Word and element location data:
══════════

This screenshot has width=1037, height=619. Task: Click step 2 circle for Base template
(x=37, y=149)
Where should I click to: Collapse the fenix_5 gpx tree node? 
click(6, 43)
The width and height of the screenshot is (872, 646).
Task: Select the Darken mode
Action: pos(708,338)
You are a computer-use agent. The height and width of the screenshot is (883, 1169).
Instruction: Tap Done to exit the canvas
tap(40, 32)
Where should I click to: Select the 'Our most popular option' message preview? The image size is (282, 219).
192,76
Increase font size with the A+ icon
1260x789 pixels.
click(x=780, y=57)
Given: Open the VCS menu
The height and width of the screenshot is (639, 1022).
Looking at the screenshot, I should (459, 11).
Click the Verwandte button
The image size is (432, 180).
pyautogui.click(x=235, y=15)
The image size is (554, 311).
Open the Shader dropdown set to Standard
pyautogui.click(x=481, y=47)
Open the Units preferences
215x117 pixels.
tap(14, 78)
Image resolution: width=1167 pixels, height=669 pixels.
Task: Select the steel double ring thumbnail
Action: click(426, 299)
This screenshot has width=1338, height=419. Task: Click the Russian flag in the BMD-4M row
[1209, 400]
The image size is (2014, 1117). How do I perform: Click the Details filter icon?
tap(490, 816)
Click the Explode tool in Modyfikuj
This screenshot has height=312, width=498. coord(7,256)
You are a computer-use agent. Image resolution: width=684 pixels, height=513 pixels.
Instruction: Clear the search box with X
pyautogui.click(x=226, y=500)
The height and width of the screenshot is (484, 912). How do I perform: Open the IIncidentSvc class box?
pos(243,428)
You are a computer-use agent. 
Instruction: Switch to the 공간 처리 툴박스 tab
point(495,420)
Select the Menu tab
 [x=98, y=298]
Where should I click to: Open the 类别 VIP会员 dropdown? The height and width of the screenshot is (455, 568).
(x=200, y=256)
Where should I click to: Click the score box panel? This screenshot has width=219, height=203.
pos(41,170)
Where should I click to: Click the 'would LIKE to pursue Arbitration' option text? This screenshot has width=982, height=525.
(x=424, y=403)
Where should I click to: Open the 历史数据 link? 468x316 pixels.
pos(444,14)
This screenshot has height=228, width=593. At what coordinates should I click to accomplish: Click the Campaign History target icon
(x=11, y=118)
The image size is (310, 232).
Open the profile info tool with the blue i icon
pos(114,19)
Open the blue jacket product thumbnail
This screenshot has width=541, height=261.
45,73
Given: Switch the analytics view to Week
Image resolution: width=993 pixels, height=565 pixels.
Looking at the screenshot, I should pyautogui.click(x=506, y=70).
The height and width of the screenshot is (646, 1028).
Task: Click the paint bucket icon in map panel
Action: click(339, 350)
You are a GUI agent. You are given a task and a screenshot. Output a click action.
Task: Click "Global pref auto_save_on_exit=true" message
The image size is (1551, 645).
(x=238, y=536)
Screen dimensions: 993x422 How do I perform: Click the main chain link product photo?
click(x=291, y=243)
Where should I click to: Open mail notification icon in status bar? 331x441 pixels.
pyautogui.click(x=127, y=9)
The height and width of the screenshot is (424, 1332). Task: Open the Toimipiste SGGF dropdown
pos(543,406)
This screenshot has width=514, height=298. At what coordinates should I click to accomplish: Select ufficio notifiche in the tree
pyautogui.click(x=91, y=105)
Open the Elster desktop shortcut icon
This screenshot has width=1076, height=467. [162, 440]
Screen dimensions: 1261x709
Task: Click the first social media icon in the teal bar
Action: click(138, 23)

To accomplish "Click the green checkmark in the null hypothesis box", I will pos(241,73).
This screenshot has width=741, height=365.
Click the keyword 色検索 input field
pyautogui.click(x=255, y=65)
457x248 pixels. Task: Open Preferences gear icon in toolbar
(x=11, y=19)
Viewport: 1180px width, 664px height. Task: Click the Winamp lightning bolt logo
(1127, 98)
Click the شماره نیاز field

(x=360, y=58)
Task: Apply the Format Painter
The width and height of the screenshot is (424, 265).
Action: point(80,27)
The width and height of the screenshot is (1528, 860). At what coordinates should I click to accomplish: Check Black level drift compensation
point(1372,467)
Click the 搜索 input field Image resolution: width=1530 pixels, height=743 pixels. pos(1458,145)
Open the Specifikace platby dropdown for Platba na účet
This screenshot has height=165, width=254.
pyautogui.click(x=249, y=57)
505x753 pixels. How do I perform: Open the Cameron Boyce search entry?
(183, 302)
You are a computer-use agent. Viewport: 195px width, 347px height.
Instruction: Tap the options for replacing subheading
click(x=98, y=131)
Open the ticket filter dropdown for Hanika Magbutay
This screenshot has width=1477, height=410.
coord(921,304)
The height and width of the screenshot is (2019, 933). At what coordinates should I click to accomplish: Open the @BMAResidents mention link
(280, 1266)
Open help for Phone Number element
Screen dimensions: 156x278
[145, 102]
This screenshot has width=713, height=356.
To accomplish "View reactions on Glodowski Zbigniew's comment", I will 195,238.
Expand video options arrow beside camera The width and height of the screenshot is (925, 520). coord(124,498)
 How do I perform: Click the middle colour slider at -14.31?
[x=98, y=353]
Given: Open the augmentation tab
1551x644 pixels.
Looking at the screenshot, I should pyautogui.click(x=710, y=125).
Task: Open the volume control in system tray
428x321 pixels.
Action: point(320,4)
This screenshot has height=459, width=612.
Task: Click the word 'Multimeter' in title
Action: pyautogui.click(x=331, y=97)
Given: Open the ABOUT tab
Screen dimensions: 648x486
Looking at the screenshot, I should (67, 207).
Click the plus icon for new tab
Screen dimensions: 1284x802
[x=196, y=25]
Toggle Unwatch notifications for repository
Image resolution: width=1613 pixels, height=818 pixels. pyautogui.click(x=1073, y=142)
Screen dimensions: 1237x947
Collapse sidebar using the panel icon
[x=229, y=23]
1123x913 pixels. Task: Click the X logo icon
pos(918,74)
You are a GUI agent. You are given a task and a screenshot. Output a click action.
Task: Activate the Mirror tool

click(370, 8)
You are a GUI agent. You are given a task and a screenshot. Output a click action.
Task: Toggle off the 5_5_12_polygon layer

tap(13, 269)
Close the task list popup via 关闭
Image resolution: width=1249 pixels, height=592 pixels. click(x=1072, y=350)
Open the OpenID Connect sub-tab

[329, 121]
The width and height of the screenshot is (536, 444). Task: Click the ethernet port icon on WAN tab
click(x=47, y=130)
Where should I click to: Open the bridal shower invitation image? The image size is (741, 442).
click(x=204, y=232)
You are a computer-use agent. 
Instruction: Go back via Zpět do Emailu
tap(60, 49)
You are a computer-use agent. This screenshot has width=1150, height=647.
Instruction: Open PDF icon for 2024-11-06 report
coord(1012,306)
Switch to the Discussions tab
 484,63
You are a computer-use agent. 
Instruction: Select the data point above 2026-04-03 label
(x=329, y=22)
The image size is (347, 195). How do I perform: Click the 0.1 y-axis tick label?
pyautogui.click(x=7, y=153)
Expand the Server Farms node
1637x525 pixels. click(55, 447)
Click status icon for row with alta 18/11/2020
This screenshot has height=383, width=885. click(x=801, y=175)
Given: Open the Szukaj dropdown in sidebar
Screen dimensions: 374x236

══════════

*Given problem*:
Reproduce the data above exactly as it appears between the line containing "How do I perform: Click the middle" and the line containing "click(370, 8)", inclusive.

*Answer for the task*:
 How do I perform: Click the middle colour slider at -14.31?
[x=98, y=353]
Given: Open the augmentation tab
1551x644 pixels.
Looking at the screenshot, I should pyautogui.click(x=710, y=125).
Task: Open the volume control in system tray
428x321 pixels.
Action: point(320,4)
This screenshot has height=459, width=612.
Task: Click the word 'Multimeter' in title
Action: pyautogui.click(x=331, y=97)
Given: Open the ABOUT tab
Screen dimensions: 648x486
Looking at the screenshot, I should (67, 207).
Click the plus icon for new tab
Screen dimensions: 1284x802
[x=196, y=25]
Toggle Unwatch notifications for repository
Image resolution: width=1613 pixels, height=818 pixels. pyautogui.click(x=1073, y=142)
Screen dimensions: 1237x947
Collapse sidebar using the panel icon
[x=229, y=23]
1123x913 pixels. Task: Click the X logo icon
pos(918,74)
You are a GUI agent. You are given a task and a screenshot. Output a click action.
Task: Activate the Mirror tool

click(370, 8)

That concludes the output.